Exercise brief
The expected result is every line of the records, printed exactly.

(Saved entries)
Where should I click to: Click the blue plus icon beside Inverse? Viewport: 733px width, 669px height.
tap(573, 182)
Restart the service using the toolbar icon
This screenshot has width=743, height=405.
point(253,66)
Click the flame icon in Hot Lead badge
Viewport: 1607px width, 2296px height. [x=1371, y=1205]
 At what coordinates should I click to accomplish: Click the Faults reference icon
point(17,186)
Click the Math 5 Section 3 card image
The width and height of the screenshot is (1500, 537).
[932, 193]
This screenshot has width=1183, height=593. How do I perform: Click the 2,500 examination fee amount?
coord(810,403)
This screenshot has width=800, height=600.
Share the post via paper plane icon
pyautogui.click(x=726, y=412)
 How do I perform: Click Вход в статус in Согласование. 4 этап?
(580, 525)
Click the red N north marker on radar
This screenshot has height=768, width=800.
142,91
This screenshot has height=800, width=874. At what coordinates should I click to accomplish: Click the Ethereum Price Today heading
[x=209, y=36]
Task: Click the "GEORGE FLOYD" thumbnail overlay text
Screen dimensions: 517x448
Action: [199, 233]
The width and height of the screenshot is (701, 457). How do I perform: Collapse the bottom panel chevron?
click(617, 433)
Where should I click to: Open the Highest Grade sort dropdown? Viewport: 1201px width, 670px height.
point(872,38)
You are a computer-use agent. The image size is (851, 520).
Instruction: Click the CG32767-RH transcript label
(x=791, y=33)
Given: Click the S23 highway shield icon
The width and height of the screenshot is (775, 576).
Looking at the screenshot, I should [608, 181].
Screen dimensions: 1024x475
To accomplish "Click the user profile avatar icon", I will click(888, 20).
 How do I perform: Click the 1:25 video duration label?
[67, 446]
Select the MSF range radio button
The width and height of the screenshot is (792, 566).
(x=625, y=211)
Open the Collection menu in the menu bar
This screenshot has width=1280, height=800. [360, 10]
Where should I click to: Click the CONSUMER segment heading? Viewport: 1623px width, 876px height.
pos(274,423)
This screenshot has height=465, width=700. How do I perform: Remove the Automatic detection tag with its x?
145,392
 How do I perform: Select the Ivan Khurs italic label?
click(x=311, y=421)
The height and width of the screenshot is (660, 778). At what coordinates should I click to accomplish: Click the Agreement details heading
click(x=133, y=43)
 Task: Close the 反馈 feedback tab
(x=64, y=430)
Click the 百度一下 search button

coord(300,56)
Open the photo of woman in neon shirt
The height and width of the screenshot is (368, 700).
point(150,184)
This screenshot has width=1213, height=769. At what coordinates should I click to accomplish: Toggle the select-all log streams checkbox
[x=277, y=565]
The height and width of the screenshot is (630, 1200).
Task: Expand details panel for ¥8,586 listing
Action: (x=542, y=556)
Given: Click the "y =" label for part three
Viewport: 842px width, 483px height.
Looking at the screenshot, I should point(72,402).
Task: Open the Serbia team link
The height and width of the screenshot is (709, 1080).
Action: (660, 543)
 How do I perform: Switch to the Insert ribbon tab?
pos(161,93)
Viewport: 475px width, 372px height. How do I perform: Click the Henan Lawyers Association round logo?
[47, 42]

Output for this exercise
Where should I click to: Click the blue plus icon beside Inverse? Viewport: 733px width, 669px height.
tap(573, 182)
Restart the service using the toolbar icon
This screenshot has width=743, height=405.
point(253,66)
Click the flame icon in Hot Lead badge
Viewport: 1607px width, 2296px height. [x=1371, y=1205]
 At what coordinates should I click to accomplish: Click the Faults reference icon
point(17,186)
Click the Math 5 Section 3 card image
The width and height of the screenshot is (1500, 537).
[932, 193]
This screenshot has width=1183, height=593. How do I perform: Click the 2,500 examination fee amount?
coord(810,403)
This screenshot has width=800, height=600.
Share the post via paper plane icon
pyautogui.click(x=726, y=412)
 How do I perform: Click Вход в статус in Согласование. 4 этап?
(580, 525)
Click the red N north marker on radar
This screenshot has height=768, width=800.
142,91
This screenshot has height=800, width=874. At what coordinates should I click to accomplish: Click the Ethereum Price Today heading
[x=209, y=36]
Task: Click the "GEORGE FLOYD" thumbnail overlay text
Screen dimensions: 517x448
Action: [199, 233]
The width and height of the screenshot is (701, 457). How do I perform: Collapse the bottom panel chevron?
click(617, 433)
Where should I click to: Open the Highest Grade sort dropdown? Viewport: 1201px width, 670px height.
point(872,38)
You are a computer-use agent. The image size is (851, 520).
Instruction: Click the CG32767-RH transcript label
(x=791, y=33)
Given: Click the S23 highway shield icon
The width and height of the screenshot is (775, 576).
Looking at the screenshot, I should [608, 181].
Screen dimensions: 1024x475
To accomplish "Click the user profile avatar icon", I will click(888, 20).
 How do I perform: Click the 1:25 video duration label?
[67, 446]
Select the MSF range radio button
The width and height of the screenshot is (792, 566).
(x=625, y=211)
Open the Collection menu in the menu bar
This screenshot has width=1280, height=800. [360, 10]
Where should I click to: Click the CONSUMER segment heading? Viewport: 1623px width, 876px height.
pos(274,423)
This screenshot has height=465, width=700. How do I perform: Remove the Automatic detection tag with its x?
145,392
 How do I perform: Select the Ivan Khurs italic label?
click(x=311, y=421)
The height and width of the screenshot is (660, 778). At what coordinates should I click to accomplish: Click the Agreement details heading
click(x=133, y=43)
 Task: Close the 反馈 feedback tab
(x=64, y=430)
Click the 百度一下 search button

coord(300,56)
Open the photo of woman in neon shirt
The height and width of the screenshot is (368, 700).
point(150,184)
This screenshot has width=1213, height=769. At what coordinates should I click to accomplish: Toggle the select-all log streams checkbox
[x=277, y=565]
The height and width of the screenshot is (630, 1200).
Task: Expand details panel for ¥8,586 listing
Action: (x=542, y=556)
Given: Click the "y =" label for part three
Viewport: 842px width, 483px height.
Looking at the screenshot, I should point(72,402).
Task: Open the Serbia team link
The height and width of the screenshot is (709, 1080).
Action: (660, 543)
 How do I perform: Switch to the Insert ribbon tab?
pos(161,93)
Viewport: 475px width, 372px height. How do I perform: Click the Henan Lawyers Association round logo?
[47, 42]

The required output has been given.